---------- Material for this exercise
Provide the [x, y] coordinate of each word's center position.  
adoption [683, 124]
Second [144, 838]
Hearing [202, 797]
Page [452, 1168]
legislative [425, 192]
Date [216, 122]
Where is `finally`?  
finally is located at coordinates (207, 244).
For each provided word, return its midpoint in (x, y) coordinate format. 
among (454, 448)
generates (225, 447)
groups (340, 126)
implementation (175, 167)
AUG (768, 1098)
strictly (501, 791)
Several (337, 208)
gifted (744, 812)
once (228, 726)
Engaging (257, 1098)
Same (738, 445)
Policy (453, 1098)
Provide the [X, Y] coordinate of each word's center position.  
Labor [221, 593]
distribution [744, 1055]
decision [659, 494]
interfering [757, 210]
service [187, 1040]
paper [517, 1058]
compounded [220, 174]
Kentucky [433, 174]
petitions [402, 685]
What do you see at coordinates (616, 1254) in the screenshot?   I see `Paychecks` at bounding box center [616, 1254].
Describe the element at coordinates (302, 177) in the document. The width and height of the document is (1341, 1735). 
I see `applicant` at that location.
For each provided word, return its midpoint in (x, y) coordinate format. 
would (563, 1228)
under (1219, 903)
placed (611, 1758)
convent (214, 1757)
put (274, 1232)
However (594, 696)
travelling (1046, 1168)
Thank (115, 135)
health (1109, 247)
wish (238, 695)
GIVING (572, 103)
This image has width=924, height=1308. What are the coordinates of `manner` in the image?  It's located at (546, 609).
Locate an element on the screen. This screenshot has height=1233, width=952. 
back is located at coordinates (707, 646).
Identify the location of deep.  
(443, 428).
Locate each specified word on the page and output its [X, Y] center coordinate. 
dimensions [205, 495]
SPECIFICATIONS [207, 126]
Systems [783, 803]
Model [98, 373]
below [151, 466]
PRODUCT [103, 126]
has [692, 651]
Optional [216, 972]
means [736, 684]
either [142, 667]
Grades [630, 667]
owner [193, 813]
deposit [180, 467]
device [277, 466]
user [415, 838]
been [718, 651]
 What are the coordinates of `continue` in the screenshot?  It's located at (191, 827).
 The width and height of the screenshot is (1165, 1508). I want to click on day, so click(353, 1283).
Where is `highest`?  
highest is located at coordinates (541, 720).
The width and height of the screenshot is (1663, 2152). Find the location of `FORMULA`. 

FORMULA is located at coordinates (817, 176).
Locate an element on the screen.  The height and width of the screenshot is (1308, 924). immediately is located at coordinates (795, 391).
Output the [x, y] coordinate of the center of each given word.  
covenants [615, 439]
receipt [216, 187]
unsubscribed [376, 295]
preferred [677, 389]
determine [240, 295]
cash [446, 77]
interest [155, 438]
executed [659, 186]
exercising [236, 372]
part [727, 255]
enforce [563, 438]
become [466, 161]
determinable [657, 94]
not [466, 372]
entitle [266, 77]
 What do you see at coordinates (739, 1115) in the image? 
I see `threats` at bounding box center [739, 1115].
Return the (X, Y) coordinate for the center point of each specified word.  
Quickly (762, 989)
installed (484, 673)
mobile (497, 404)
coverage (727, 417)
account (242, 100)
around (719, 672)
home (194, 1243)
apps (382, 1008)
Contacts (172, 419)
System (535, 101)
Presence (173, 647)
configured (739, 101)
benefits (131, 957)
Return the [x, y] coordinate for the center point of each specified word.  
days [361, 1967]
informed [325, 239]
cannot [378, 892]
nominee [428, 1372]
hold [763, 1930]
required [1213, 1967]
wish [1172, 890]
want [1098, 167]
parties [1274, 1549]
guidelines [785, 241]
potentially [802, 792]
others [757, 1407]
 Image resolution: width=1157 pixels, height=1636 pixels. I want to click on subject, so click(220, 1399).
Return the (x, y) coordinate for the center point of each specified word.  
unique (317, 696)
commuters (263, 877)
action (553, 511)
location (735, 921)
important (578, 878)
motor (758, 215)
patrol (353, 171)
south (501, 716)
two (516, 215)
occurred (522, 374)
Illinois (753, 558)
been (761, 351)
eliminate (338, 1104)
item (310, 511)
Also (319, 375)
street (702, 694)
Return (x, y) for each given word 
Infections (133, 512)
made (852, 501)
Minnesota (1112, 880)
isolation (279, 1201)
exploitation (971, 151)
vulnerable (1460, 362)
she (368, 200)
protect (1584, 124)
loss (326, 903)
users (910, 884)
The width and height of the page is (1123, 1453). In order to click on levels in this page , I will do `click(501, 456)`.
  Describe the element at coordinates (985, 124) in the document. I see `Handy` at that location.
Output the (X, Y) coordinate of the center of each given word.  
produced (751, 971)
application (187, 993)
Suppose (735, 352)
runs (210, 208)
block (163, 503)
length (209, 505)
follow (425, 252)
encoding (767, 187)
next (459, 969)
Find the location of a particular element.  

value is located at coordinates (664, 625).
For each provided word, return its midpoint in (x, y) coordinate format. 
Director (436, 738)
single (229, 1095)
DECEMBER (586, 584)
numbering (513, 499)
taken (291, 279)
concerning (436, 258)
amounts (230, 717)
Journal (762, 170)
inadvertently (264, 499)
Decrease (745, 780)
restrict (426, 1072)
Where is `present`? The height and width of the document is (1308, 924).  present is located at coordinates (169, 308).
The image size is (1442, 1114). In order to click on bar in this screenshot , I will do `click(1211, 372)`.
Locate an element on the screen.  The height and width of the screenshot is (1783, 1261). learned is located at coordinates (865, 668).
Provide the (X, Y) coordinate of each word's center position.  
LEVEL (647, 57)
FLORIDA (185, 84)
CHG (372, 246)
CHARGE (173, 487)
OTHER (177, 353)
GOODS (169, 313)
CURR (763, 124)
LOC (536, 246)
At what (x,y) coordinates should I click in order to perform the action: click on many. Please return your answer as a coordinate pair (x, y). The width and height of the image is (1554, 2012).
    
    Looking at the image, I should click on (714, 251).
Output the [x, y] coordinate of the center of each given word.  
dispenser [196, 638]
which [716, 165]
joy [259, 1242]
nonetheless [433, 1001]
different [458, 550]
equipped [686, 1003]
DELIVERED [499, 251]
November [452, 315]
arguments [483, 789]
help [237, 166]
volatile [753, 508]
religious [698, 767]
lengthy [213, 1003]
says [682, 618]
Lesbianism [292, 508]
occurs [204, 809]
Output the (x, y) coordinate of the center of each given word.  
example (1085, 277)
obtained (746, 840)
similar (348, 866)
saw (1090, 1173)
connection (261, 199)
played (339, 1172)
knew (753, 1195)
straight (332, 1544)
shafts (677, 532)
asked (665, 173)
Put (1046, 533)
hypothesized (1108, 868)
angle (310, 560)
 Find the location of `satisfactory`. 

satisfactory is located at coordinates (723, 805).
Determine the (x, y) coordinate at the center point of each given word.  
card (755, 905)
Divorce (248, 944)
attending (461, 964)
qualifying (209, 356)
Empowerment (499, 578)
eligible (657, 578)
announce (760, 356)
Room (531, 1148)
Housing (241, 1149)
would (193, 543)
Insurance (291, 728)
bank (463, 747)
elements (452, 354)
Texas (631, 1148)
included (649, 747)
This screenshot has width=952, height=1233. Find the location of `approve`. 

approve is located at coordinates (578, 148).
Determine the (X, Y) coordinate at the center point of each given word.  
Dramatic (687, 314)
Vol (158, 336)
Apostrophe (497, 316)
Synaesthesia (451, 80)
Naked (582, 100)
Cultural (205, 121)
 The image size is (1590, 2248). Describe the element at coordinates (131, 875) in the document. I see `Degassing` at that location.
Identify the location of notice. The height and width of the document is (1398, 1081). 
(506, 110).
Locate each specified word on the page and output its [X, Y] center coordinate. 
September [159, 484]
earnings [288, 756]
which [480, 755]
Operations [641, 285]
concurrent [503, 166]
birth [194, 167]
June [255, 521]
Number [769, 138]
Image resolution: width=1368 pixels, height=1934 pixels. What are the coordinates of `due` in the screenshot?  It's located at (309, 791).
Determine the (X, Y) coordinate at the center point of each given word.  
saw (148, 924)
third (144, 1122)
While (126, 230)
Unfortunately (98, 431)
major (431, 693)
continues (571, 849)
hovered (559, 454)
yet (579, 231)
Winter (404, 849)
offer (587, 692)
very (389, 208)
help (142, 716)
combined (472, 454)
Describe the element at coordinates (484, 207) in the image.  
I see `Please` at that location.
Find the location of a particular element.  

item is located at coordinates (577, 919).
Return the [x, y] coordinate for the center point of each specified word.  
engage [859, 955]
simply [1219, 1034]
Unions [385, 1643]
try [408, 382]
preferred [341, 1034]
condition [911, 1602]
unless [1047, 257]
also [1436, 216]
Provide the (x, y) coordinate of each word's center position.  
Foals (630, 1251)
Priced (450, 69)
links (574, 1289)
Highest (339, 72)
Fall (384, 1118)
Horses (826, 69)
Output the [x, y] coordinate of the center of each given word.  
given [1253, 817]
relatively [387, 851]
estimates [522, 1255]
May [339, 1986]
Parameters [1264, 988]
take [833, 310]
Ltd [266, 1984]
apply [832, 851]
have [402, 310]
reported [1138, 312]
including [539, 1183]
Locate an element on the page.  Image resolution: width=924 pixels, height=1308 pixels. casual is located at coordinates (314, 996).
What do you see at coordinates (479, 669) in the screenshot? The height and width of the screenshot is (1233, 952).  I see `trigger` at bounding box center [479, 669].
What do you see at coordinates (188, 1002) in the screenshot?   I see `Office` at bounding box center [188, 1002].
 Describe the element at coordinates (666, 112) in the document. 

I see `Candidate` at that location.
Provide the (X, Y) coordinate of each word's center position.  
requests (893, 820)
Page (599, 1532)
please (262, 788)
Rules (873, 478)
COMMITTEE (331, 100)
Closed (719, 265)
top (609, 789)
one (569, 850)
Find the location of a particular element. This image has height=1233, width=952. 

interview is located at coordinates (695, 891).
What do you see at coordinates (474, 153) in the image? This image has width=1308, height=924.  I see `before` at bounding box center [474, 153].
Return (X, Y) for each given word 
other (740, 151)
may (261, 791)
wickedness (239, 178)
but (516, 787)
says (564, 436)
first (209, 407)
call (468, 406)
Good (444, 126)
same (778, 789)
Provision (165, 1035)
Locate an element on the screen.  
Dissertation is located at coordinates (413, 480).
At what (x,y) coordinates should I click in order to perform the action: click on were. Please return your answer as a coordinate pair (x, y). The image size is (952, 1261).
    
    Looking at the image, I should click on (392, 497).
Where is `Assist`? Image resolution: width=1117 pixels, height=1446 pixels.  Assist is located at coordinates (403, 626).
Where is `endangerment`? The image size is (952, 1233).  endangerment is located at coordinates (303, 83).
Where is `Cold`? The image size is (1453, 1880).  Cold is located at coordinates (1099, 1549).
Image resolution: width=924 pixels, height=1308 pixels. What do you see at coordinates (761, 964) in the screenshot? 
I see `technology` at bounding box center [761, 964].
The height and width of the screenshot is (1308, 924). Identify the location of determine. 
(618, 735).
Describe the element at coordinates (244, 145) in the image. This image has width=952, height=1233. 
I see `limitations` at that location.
--------------------
▶ **Task to complete**
Lay out the lines of the listing above as a JSON list of strings, one string per line, starting at the line that contains "wish [1172, 890]" and running through the line that contains "vulnerable (1460, 362)", with both of those lines included. Leave out any blank lines.

▶ **Exercise solution**
[
  "wish [1172, 890]",
  "want [1098, 167]",
  "parties [1274, 1549]",
  "guidelines [785, 241]",
  "potentially [802, 792]",
  "others [757, 1407]",
  " Image resolution: width=1157 pixels, height=1636 pixels. I want to click on subject, so click(220, 1399).",
  "Return the (x, y) coordinate for the center point of each specified word.  ",
  "unique (317, 696)",
  "commuters (263, 877)",
  "action (553, 511)",
  "location (735, 921)",
  "important (578, 878)",
  "motor (758, 215)",
  "patrol (353, 171)",
  "south (501, 716)",
  "two (516, 215)",
  "occurred (522, 374)",
  "Illinois (753, 558)",
  "been (761, 351)",
  "eliminate (338, 1104)",
  "item (310, 511)",
  "Also (319, 375)",
  "street (702, 694)",
  "Return (x, y) for each given word ",
  "Infections (133, 512)",
  "made (852, 501)",
  "Minnesota (1112, 880)",
  "isolation (279, 1201)",
  "exploitation (971, 151)",
  "vulnerable (1460, 362)"
]